Wednesday, April 25, 2018

The attorney-general is perfectly correct. A nice speech and photo-op at a conference and a signature on an international agreement/treaty/convention means absolutely nothing when you get back home. Unless there is statutory compulsion; moral authority and decent behaviour need not be displayed. What an appalling confession to make.

It should not be that we find relief in pointing to other large and small glass houses nor that we are comforted by an absence of enabling statute. Had we to rely on statute alone to govern human and official behaviour here we would have declined into infamy far more quickly than we are currently witnessing.

I have encountered numerous instances in which more journalism could have had the impact of exposing unprincipled behaviour on the part of the state with respect to international commitments. There are about 200 international treaties and agreements we currently take pride in announcing as part of our credentials as a democracy. But, in several instances, T&T would not survive critical scrutiny when it comes to enactment and implementation, both in spirit and at law. The press release, after all, is what really counts.

It also should not be that in 2018 there are cheerleaders to the surrender of our sovereignty and revolting usurpation of trust as obtained on the tarmac of Piarco International Airport on Saturday.

We do not even appear to be mildly and collectively embarrassed by the schooling delivered to us by the UN System in T&T, and others who are familiar with some key principles that ought to guide our conduct as a member of the global community.
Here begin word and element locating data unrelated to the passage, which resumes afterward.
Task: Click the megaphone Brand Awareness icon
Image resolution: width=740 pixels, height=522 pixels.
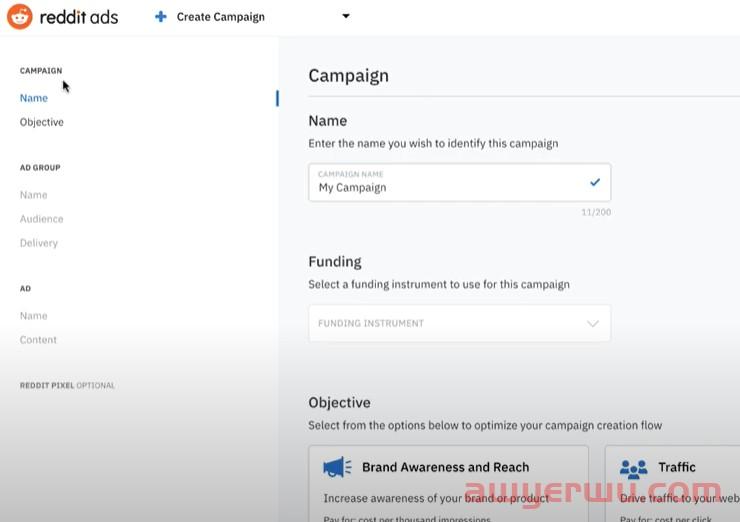Action: pyautogui.click(x=338, y=467)
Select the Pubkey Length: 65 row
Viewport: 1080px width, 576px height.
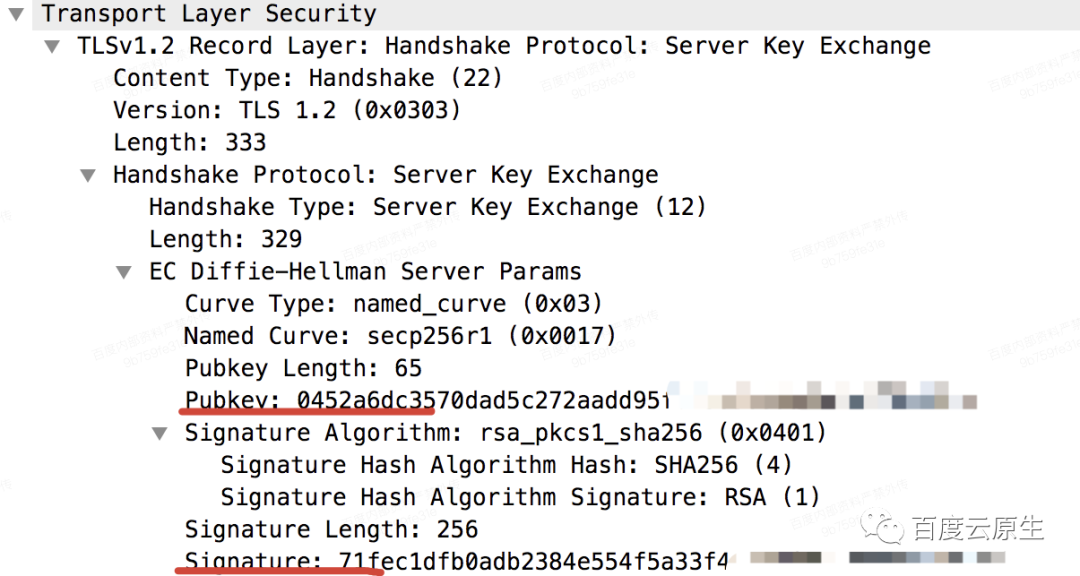point(303,368)
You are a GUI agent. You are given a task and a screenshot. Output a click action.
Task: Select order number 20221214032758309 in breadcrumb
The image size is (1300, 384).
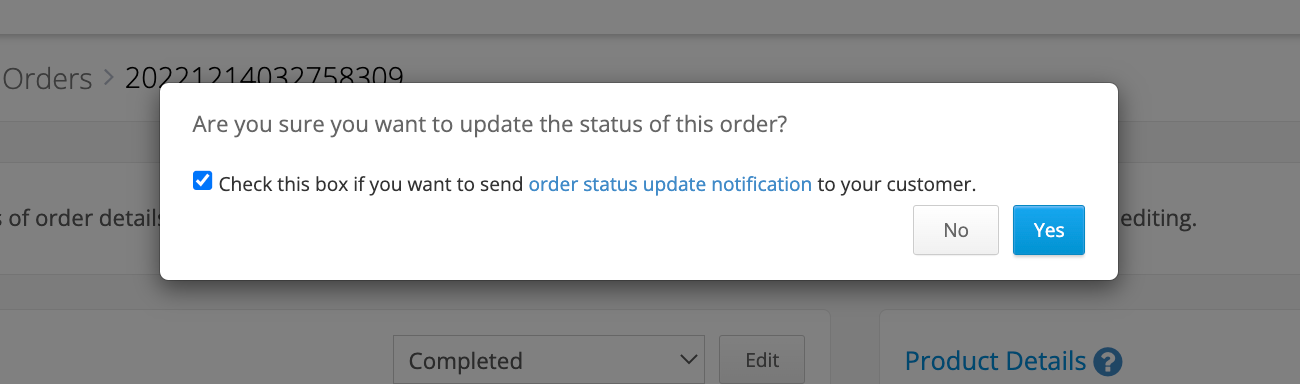264,76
Back in March, we actually received an unprecedented Guidance Note from the UNHCR on this very matter.

Last year, during an Amnesty International online course on the rights of refugees, participants were asked to cite instances in which countries had breached the principle of non-refoulement—a fancy term to address what should obtain when immigrants face the threat of being returned to home countries where they credibly claim to be under threat of persecution.

Unable to find clear cases in the English-speaking Caribbean, I thought about comparing such a situation to one phenomenon we know well. The times when women, claiming to be the victims of violence at home, are either packed into police cars or turned away from police stations—or worse, have their spouses come pick them up.

In a sense, it should not really matter that Saturday’s deportees had voluntarily sought this form of passage home—though there are trustworthy people who stoutly deny such a claim, including the head of the United Nations Resident Coordinator, Richard Blewitt.

Sunday’s press release by the UN System in T&T asserted that the group flown out of the country on the Venezuelan military aircraft “included several individuals who had been registered as asylum seekers in Trinidad and Tobago as well as others who had initiated asylum requests or had signalled an intention to do so.”

The UNHCR figures show that between 2014 and February 8 this year, there were 1,785 asylum-seekers from Venezuela in this country.

I am also aware of a claim that our authorities had on Saturday played “cat and mouse” with attorneys interested in enforcing a requirement under international law that asylum petitioners should not be repatriated—much less so using transportation provided by the country against whom such petitions are based.

Virtually every day, people who have not met T&T’s immigration requirements for stays of any kind are packed into commercial aircraft and sent back home. This is a largely orderly process and most times there is no huge fuss because our country can exercise a lawful prerogative under such circumstances. But this is not what happened on Saturday.

Foreign policy and immigration law should neither be guided by panicked xenophobia nor be the collateral victim of international business manoeuvres.

Saturday provided us with a worst-case scenario.